With the ambition to be better than competitors

Win in chosen geographies and categories

A group of kids and their PE teacher on the running track (photo)

SCA strives to hold a number one or two position in the geographies and categories where the company chooses to operate. The company compares itself with the best competitors in each product category in each geographic market and aims to perform better or in line with the best competitor.

Prioritized markets

SCA has a clear priority for which geographic markets it wants to operate in, and which categories it will offer in these markets. Sales are conducted in approximately 100 countries. In around 90 of these, SCA holds the number one or two position in at least one hygiene product segment. SCA’s focus is to grow the profitable market positions and increase market shares. SCA’s ambition is to increase the emerging markets’ share of sales and profit. The company is prioritizing growth in selected emerging markets, such as China, Southeast Asia, Latin America, Eastern Europe and Russia, where the company holds strong market positions. Emerging markets accounted for 32% of the company’s net sales in 2016.

SCA is the global market leader in incontinence products under the TENA brand and in the AfH tissue segment under the Tork brand. Moreover, SCA has strong regional brands and market positions in baby diapers, feminine care and consumer tissue under brands such as Libero, Libresse, Nosotras, Regio, Saba, Tempo, Vinda and Zewa.

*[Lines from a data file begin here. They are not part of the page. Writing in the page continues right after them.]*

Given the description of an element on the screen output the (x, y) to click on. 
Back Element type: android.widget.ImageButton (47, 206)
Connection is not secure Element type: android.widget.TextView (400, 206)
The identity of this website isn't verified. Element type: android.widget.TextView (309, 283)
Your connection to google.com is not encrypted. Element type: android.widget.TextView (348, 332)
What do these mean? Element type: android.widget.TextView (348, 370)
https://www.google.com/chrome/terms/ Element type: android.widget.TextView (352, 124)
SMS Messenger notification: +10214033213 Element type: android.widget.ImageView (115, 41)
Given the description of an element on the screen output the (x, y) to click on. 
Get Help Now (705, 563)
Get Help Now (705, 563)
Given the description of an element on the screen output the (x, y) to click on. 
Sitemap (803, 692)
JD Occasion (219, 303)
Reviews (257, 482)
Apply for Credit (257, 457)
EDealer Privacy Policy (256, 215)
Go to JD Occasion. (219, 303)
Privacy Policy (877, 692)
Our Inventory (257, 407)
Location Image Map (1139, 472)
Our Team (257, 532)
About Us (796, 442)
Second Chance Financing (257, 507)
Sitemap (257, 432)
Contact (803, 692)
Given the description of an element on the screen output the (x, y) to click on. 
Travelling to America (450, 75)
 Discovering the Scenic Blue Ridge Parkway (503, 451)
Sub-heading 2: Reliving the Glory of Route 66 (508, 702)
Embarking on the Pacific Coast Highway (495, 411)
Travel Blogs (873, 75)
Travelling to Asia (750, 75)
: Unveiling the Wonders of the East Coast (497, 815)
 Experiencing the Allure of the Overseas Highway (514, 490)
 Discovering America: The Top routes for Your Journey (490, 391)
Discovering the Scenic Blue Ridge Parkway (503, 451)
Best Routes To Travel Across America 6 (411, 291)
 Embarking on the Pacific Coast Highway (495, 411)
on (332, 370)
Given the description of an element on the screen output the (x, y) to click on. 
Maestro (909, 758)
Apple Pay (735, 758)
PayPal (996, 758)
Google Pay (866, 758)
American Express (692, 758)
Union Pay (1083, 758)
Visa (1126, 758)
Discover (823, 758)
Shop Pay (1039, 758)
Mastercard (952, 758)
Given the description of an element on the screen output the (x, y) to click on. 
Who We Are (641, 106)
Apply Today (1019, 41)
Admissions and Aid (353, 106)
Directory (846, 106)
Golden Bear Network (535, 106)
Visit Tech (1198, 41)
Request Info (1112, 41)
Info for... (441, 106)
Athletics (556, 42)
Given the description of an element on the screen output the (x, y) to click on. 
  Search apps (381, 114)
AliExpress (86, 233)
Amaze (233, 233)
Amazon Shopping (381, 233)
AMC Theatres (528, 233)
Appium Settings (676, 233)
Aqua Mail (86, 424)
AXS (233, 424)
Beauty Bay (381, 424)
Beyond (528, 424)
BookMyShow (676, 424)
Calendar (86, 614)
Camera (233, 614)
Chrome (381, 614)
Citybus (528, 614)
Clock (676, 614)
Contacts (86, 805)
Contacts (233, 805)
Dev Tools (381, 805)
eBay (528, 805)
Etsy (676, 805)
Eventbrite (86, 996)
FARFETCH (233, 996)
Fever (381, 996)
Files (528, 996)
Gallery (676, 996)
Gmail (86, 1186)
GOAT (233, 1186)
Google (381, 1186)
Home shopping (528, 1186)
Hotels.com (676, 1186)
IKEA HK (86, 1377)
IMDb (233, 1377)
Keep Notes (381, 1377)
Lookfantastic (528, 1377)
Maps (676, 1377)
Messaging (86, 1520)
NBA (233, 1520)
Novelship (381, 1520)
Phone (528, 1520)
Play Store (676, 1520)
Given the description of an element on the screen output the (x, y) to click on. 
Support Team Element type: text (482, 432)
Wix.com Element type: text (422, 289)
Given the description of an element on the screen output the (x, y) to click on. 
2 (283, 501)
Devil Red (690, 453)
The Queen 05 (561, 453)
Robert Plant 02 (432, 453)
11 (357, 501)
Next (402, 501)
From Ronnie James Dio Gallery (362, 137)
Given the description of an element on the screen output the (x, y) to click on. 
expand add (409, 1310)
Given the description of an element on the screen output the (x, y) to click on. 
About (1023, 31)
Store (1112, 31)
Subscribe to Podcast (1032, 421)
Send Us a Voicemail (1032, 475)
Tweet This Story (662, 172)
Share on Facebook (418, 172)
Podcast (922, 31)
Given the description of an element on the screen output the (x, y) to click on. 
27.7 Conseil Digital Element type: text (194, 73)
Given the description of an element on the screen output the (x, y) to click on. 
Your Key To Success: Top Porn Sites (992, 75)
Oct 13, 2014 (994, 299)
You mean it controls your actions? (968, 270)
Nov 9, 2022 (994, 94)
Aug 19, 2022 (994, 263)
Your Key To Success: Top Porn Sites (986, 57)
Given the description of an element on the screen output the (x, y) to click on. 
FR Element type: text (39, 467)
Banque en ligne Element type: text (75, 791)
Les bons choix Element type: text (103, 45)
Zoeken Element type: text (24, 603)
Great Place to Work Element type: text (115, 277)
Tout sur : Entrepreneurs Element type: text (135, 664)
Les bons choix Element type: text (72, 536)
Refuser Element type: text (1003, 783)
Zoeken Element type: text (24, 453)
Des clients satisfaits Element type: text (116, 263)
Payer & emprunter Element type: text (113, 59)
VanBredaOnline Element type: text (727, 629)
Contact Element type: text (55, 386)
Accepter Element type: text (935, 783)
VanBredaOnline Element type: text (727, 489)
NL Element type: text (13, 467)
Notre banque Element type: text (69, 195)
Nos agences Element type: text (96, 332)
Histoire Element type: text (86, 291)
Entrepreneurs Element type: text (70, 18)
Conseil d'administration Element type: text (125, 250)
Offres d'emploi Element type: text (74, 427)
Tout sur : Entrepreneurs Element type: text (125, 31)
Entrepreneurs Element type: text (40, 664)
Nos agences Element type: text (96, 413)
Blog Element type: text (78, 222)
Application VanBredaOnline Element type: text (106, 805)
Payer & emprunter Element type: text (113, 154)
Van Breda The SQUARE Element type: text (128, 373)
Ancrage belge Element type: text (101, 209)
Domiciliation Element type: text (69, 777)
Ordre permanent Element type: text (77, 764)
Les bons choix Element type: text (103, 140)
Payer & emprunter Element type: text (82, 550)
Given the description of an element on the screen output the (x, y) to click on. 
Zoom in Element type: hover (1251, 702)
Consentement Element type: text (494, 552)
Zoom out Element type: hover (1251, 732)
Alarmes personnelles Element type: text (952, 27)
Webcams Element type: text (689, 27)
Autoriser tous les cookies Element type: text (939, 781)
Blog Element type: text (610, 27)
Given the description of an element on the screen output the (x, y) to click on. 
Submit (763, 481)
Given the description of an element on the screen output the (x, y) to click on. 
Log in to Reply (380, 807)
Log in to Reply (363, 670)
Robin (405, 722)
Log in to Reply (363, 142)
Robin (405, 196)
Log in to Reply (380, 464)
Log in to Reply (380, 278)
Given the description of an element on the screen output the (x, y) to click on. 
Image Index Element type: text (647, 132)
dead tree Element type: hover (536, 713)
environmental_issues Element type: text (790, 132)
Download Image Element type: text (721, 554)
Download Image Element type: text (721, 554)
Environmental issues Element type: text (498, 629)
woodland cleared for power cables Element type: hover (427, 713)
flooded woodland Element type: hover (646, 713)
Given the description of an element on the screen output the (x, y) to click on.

The divestment of the hygiene business in Southeast Asia, Taiwan and South Korea to Vinda, a company in which SCA is the majority shareholder, was completed in 2016. The transaction strengthened SCA’s cooperation with Vinda to build a leading Asian hygiene business.

Addressing weak market positions

During 2016, SCA continued work to address weak market positions with inadequate profitability. SCA prioritizes a presence in geographies and in product categories where the company has a leading market position with healthy gross margins and where investments in growth generate a favorable return. SCA has taken the decision to discontinue operations in product categories and in geographies where it concludes that necessary investments are not expected to create value and where profitability cannot be improved within a reasonable time frame. In 2016, this resulted in the company closing its baby diaper business in Mexico and deciding to discontinue its hygiene business in India.

Expanding the customer offering

In order to broaden its product categories and strengthen its market positions, SCA is working continuously to improve and expand its customer and consumer offering. SCA offers, for example, wet wipes in all product categories of its hygiene business. Skincare products and soap are also a good fit. SCA offers soap in the product categories AfH tissue, baby diapers, incontinence products and feminine care products. Expanding the customer offering is also about providing service and solutions to customers and consumers. In the AfH segment, for example, SCA focuses on helping its customers by providing service and solutions to help customers be more efficient and achieve better results at the same time as improving customers’ sustainability profile.

Acquisition of BSN medical

SCA is also reviewing opportunities to add new product categories in its hygiene business in markets where the company has a strong position and sales organization. In 2016, SCA entered an agreement to acquire BSN medical, a leading medical solutions company that develops, manufactures, markets and sells products in wound care, compression therapy and orthopedics. BSN medical has leading market positions in several attractive medical product categories and provides a new growth platform with future industry consolidation opportunities. SCA’s incontinence business, with the globally leading TENA brand, shares similar positive market characteristics, customers and sales channels with BSN medical, which will provide opportunities for accelerated growth through cross-selling. The completion of the transaction is subject to customary regulatory approvals and closing is expected to take place during the second quarter of 2017.